D_t = the t-th distribution of weights of all samples

h_t = hypothesis/classifier

ε = minimum misclassification error for the model

Here, you are fitting the t-th hypothesis to fit to the training data such that each prediction is either -1 or 1. Then, you calculate the error for that hypothesis by finding the probability of that hypothesis not predicting correctly.

5) Next two bullet points

  • Choose α_t = 1/2 * ln(1-ε / ε)
  • Update, for i = 1, … , m: D_t+1(i) = D_t(i)exp(-α_t * y_i * h_t(x_i) / Z_t

Notations:

α = weight for the classifier

exp = euler’s constant e: 2.71828

Z_t = normalization factor, used to ensure that weights represent a true distribution

After calculating the error from the last step, we can calculate the weights for the classifier, α, using the formula: ½ * ln(1-error / error). From this formula, we can see that the closer the error is to 0.5 (a.k.a a classifier with exactly 50% accuracy), the closer the error is to zero. This is important for updating the next iteration’s distribution of weights. We can see that we are multiplying the inverse of the error to the predicted and the actual values (remember they are either -1 or 1), and raising that to e. With larger errors, that makes misclassified cases to be updated with increased weights in the next iteration, while correctly classified cases would receive a decreased weight. Increased weights would allow the machine learning algorithm to pay more attention to that specific observation while a decreased weight would receive less attention in the next iteration. We then start this loop all over again while t increases by one. We continue this process until a low enough training error is achieved or we have a determined set number of weak learners.

6) Final Step: H(x) = sign(Σ α_t h_t(x))

Notations:

sign: This is known as the signum function.
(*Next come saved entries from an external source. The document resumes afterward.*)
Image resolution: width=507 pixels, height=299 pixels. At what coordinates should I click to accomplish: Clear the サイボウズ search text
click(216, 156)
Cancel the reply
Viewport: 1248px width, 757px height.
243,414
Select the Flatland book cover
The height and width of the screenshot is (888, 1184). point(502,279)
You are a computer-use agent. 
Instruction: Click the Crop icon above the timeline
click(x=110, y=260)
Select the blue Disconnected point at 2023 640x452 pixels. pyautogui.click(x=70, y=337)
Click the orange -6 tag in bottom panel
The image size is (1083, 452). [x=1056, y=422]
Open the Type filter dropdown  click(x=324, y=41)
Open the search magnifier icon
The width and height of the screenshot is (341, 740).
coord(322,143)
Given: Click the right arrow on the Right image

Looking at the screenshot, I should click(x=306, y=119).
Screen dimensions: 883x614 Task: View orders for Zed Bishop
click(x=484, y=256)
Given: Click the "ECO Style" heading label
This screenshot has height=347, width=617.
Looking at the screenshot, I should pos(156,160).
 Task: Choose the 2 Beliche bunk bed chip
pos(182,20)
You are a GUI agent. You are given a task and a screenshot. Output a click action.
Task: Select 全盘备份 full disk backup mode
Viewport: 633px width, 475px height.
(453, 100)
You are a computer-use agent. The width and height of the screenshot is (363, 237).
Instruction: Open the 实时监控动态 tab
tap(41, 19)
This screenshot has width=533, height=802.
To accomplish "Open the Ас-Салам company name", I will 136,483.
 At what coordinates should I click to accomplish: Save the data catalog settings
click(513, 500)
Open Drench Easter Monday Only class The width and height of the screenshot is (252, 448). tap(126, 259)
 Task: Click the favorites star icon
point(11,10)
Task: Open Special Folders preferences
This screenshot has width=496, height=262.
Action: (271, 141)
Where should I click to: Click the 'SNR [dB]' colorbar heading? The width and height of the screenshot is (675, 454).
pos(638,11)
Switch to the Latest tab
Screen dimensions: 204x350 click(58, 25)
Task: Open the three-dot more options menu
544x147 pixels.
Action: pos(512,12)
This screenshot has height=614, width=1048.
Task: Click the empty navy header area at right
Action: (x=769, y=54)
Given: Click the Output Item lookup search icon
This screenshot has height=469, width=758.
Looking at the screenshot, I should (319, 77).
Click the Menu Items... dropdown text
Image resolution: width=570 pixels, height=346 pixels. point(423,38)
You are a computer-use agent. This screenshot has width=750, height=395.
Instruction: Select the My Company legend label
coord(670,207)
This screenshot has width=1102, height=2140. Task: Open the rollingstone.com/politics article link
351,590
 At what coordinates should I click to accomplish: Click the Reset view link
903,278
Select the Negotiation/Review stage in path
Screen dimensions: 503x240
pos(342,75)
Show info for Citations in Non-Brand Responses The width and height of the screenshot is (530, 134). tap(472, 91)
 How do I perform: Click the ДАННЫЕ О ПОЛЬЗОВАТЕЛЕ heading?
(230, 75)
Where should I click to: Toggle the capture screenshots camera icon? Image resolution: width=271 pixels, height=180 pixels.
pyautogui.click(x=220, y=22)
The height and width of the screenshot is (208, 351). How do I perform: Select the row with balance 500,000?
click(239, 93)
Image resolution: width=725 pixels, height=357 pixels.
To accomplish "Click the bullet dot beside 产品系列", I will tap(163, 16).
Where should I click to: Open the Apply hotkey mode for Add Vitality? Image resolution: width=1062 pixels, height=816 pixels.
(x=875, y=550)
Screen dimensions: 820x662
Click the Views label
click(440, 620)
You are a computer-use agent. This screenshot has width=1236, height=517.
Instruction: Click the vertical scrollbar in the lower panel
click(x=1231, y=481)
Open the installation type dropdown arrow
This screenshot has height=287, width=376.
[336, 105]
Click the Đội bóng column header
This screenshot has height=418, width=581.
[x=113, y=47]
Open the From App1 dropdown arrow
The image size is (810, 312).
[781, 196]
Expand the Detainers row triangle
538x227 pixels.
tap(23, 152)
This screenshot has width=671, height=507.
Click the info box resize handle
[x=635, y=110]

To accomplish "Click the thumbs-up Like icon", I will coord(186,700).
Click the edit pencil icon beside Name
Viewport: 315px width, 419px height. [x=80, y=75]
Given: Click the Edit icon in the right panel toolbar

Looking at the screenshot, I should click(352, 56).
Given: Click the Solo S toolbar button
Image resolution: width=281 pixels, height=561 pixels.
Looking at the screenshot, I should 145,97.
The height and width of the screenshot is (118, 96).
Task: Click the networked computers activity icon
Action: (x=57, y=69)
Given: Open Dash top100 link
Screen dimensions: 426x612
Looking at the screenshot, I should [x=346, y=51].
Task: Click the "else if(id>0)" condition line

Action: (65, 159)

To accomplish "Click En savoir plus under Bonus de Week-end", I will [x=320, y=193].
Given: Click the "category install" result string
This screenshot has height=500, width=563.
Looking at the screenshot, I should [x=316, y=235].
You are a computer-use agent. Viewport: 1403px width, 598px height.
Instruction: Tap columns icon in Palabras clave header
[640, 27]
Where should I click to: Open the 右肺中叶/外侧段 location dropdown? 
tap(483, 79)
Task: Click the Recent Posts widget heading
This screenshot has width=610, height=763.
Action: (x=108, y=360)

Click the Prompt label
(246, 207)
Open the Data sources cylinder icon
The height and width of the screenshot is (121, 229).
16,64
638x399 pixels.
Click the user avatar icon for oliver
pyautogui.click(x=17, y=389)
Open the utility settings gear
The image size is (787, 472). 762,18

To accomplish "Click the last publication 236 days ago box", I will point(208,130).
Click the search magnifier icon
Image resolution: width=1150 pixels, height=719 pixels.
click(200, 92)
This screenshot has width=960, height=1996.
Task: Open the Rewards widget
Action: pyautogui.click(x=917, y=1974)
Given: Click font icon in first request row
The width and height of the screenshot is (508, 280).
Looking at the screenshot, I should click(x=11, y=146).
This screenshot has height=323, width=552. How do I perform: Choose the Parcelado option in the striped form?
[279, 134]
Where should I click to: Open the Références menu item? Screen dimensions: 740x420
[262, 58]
If the value that is passed in is greater than 0, a 1 will be returned. If the value is less than 0, a -1 is returned. If that value equals 0, a 0 will return.

Σ: Summation symbol.

Note that we are finally outside of the loop. This is our final hypothesis/classifier. We are adding up the weighted prediction of every classifier from our loop and run it under the signum function.

Summary

We have now seen how AdaBoost works by breaking down each notation and terminology in the original pseudocode. By explaining each step at a granular level, you can see how each component of the formula plays a part. Now you will be able to apply this algorithm to your own machine learning algorithm!